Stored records
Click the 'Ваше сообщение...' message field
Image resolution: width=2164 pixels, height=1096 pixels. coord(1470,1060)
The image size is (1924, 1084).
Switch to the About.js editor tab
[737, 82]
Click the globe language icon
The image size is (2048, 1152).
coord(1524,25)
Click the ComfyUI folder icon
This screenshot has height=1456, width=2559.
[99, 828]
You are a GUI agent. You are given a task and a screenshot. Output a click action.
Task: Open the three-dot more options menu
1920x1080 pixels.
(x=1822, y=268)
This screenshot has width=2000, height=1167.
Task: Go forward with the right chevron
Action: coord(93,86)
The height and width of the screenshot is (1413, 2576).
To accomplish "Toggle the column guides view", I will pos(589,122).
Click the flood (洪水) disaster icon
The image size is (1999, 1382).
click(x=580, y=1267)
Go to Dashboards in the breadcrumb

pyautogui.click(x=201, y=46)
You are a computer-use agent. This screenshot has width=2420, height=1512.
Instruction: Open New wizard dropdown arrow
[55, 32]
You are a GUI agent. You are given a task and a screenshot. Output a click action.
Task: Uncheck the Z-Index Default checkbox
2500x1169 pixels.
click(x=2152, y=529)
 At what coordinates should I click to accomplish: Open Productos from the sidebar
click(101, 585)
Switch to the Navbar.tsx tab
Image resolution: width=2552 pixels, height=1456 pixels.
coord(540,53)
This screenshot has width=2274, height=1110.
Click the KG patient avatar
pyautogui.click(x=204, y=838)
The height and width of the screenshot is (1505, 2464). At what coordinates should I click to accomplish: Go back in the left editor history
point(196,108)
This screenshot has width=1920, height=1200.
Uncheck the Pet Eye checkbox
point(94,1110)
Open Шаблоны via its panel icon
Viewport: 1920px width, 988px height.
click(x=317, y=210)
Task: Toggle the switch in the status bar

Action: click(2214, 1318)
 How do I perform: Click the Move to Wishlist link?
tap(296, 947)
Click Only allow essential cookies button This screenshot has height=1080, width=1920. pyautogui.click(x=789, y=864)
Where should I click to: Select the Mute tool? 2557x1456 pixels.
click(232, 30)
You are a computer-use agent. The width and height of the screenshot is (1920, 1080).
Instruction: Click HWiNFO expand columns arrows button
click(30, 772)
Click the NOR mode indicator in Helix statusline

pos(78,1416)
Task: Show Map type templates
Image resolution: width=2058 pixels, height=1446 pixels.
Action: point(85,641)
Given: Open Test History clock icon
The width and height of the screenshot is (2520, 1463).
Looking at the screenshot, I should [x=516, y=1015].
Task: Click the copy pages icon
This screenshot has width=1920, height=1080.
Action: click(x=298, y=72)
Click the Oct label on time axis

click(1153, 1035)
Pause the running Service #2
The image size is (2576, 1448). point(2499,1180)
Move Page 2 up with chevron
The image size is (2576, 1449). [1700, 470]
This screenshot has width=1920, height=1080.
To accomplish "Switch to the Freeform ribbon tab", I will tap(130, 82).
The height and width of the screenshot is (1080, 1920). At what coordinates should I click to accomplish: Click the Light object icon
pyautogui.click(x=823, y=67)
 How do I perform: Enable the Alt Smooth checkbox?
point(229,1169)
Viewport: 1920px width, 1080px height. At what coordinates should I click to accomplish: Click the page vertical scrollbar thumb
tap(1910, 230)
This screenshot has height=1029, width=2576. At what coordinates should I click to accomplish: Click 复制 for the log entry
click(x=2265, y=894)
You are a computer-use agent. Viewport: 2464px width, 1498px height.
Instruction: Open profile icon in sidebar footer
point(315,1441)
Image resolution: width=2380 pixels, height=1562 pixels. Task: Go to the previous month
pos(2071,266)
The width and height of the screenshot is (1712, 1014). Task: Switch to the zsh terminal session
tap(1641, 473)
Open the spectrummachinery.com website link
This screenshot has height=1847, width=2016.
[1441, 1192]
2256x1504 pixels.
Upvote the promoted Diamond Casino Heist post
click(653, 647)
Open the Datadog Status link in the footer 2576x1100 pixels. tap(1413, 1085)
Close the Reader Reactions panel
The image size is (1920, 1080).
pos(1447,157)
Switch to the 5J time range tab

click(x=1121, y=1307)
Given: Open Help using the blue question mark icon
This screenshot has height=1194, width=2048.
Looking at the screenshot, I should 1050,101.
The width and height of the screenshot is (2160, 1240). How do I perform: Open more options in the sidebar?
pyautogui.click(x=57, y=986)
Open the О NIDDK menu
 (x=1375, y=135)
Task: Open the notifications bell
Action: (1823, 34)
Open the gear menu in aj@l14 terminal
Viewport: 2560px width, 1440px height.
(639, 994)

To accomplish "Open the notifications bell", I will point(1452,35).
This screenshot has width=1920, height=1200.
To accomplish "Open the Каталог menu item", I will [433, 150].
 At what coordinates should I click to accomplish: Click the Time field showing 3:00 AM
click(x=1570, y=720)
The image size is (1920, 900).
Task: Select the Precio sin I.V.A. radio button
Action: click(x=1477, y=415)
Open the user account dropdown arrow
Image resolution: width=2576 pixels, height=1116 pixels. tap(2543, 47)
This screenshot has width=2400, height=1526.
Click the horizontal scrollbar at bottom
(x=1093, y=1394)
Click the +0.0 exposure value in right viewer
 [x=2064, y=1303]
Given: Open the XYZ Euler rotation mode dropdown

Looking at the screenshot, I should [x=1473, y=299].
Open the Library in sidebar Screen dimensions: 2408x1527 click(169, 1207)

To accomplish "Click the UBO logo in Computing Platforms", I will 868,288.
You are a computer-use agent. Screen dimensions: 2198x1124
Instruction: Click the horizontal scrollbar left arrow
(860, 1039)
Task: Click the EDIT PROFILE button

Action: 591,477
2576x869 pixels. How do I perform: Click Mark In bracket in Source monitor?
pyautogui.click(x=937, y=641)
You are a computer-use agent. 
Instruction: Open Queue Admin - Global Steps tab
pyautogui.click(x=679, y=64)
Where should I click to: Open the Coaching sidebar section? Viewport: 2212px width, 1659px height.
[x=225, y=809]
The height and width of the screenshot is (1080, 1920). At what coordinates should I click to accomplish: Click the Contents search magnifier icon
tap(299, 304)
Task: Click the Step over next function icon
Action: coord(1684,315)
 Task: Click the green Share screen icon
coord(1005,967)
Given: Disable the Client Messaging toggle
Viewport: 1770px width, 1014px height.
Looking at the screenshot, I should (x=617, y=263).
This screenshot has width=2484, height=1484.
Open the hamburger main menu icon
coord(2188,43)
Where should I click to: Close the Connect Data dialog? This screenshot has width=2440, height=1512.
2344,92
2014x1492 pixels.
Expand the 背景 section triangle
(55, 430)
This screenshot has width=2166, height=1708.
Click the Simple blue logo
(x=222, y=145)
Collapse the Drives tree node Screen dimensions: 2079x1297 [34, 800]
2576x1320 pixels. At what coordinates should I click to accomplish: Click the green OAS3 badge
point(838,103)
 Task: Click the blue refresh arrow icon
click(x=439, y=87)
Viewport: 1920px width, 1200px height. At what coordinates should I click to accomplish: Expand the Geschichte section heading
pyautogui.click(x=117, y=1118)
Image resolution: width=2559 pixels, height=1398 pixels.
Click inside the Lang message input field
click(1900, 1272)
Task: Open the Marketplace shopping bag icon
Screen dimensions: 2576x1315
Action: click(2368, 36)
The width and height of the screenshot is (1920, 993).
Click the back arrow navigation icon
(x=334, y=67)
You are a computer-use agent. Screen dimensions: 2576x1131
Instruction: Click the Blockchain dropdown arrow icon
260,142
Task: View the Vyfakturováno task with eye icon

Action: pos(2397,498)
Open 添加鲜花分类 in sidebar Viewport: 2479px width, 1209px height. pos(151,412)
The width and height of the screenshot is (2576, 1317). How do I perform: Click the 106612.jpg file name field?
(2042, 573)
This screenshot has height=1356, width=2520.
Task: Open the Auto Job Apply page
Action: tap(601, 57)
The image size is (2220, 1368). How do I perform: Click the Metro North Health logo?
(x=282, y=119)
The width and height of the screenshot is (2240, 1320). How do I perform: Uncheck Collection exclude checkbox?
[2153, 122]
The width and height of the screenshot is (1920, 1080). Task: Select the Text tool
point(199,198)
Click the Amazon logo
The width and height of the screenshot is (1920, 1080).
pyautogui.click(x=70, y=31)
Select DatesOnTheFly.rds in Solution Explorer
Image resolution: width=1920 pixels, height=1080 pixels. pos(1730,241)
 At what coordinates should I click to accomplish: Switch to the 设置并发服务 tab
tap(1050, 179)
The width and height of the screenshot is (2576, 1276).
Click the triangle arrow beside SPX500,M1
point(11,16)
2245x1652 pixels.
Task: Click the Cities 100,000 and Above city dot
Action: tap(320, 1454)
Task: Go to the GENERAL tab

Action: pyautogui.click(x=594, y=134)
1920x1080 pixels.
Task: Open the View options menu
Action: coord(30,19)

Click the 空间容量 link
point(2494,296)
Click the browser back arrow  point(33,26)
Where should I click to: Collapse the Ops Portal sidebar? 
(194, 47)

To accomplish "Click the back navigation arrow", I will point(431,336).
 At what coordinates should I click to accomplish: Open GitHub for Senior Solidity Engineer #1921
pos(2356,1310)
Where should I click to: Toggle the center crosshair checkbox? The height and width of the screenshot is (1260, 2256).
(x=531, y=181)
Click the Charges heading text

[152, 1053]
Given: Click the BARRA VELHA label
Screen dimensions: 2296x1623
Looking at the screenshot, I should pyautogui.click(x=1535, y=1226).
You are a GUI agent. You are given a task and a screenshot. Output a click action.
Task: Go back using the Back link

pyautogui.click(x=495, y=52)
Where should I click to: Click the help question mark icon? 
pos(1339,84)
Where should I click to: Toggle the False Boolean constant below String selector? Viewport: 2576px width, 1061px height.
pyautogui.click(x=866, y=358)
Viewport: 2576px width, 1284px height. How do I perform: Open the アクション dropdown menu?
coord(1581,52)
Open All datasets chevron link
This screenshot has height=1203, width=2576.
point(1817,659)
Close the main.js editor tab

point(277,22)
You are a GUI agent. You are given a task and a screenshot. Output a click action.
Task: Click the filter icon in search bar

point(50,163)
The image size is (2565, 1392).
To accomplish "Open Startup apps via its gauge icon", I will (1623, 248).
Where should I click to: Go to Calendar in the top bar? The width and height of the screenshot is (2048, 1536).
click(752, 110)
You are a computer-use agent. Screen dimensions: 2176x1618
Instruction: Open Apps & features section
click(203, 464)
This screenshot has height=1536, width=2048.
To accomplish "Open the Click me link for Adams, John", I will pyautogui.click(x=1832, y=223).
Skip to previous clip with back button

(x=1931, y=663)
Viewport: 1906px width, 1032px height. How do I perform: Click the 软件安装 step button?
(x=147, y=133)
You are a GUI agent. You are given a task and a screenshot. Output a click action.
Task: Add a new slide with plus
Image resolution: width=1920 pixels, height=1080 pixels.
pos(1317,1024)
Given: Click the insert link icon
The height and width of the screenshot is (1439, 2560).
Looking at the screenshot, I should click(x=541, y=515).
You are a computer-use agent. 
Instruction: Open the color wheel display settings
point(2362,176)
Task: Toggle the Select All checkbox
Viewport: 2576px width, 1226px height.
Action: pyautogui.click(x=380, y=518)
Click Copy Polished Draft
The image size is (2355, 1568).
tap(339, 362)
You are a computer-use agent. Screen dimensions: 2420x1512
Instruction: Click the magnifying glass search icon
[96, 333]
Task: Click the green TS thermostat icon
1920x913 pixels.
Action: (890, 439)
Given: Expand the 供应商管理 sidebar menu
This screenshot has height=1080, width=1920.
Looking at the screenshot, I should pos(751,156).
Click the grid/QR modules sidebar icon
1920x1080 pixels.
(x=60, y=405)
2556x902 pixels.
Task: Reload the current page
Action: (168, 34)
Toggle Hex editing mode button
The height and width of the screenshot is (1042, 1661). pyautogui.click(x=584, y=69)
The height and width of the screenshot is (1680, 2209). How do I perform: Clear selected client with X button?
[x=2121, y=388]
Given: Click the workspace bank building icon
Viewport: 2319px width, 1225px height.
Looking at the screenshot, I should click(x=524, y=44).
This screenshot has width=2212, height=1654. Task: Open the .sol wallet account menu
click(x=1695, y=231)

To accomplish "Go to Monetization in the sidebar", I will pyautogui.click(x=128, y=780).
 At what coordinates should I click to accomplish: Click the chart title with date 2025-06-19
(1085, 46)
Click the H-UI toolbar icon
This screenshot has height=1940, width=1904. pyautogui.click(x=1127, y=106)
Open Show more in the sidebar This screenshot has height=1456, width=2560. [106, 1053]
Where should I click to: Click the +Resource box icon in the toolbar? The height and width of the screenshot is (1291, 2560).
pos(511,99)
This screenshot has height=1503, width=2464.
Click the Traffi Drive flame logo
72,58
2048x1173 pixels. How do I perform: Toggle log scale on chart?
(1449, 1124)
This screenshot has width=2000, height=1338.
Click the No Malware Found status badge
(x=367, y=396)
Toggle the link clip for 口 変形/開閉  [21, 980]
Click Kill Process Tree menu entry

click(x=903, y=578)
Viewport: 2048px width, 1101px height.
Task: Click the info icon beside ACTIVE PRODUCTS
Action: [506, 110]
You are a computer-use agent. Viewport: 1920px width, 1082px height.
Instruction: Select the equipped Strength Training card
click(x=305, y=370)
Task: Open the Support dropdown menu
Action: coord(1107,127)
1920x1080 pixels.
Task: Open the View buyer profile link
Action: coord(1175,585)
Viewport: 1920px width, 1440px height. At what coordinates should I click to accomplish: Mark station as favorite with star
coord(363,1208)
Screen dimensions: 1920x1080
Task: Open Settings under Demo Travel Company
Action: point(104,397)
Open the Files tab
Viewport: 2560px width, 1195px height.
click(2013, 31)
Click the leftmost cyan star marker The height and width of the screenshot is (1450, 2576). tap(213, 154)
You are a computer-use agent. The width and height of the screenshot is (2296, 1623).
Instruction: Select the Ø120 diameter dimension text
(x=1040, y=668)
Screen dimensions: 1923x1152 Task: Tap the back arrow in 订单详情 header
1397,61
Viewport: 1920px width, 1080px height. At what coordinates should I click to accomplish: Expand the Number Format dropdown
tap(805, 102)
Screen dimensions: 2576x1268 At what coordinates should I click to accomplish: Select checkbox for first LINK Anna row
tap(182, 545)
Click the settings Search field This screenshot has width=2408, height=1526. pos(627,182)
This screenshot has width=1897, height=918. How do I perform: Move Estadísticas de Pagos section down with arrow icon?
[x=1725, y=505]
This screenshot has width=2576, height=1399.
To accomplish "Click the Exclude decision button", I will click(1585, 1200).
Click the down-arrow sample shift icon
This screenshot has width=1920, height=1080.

▶ [Work order]:
Which lines should be output? Exactly those from the first line of the data through the line containing "The image size is (1924, 1084).", inclusive.

▶ [Solution to this exercise]:
Click the 'Ваше сообщение...' message field
Image resolution: width=2164 pixels, height=1096 pixels. coord(1470,1060)
The image size is (1924, 1084).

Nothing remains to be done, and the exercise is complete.